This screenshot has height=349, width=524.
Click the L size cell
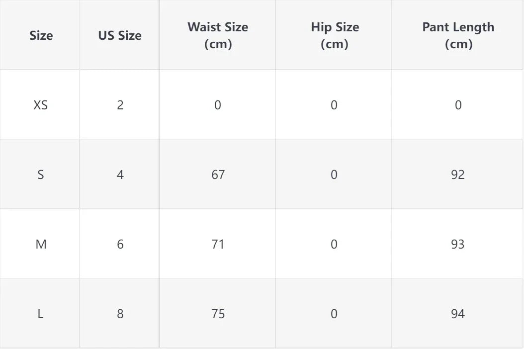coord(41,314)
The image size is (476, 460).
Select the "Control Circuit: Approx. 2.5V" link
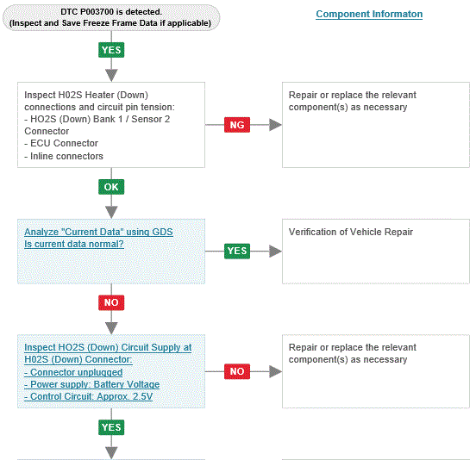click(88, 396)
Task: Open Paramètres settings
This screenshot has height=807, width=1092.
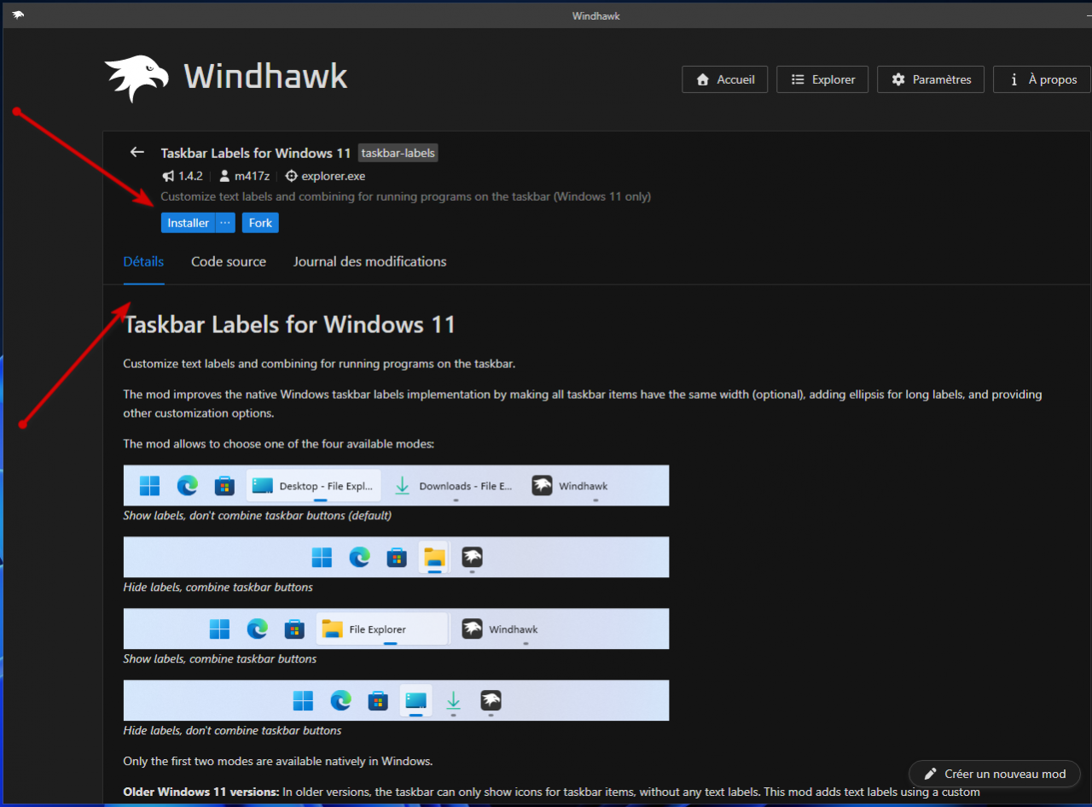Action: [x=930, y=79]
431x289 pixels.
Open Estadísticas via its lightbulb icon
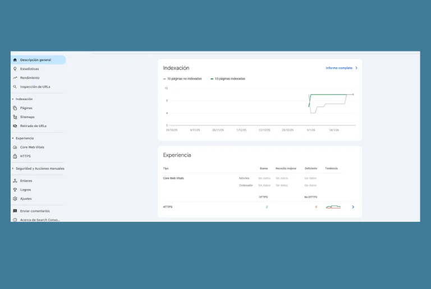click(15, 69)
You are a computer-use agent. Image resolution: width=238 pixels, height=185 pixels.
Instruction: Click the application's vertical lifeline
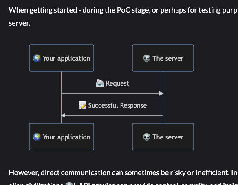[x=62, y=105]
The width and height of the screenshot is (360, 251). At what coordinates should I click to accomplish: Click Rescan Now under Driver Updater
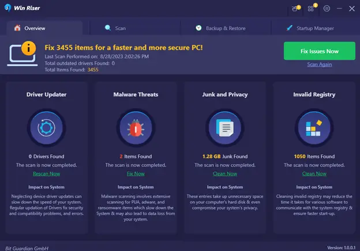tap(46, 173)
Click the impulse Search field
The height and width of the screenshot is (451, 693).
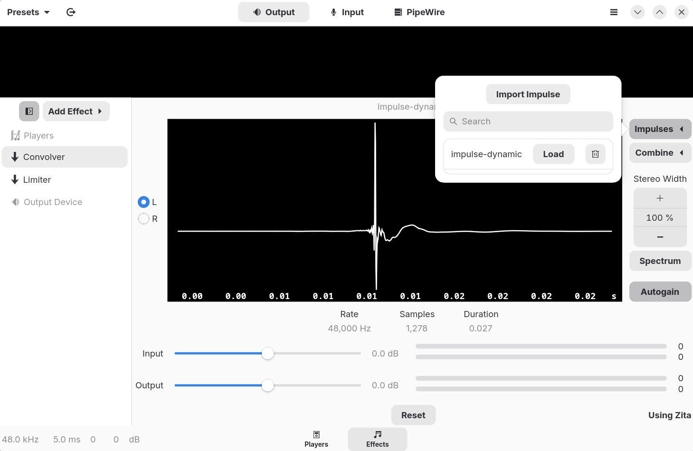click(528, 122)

***

• _TASK TO COMPLETE_:
Turn the data into a numbered list, starting at the beginning and ending at the line that contains "click(15, 69)". Include both ends, skip blank lines, and leave the pictures out.

• _REPLY_:
1. This screenshot has height=349, width=524.
2. Click the L size cell
3. coord(41,314)
4. The image size is (476, 460).
5. Select the "Control Circuit: Approx. 2.5V" link
6. click(88, 396)
7. Task: Open Paramètres settings
8. This screenshot has height=807, width=1092.
9. Action: [x=930, y=79]
10. 431x289 pixels.
11. Open Estadísticas via its lightbulb icon
12. click(15, 69)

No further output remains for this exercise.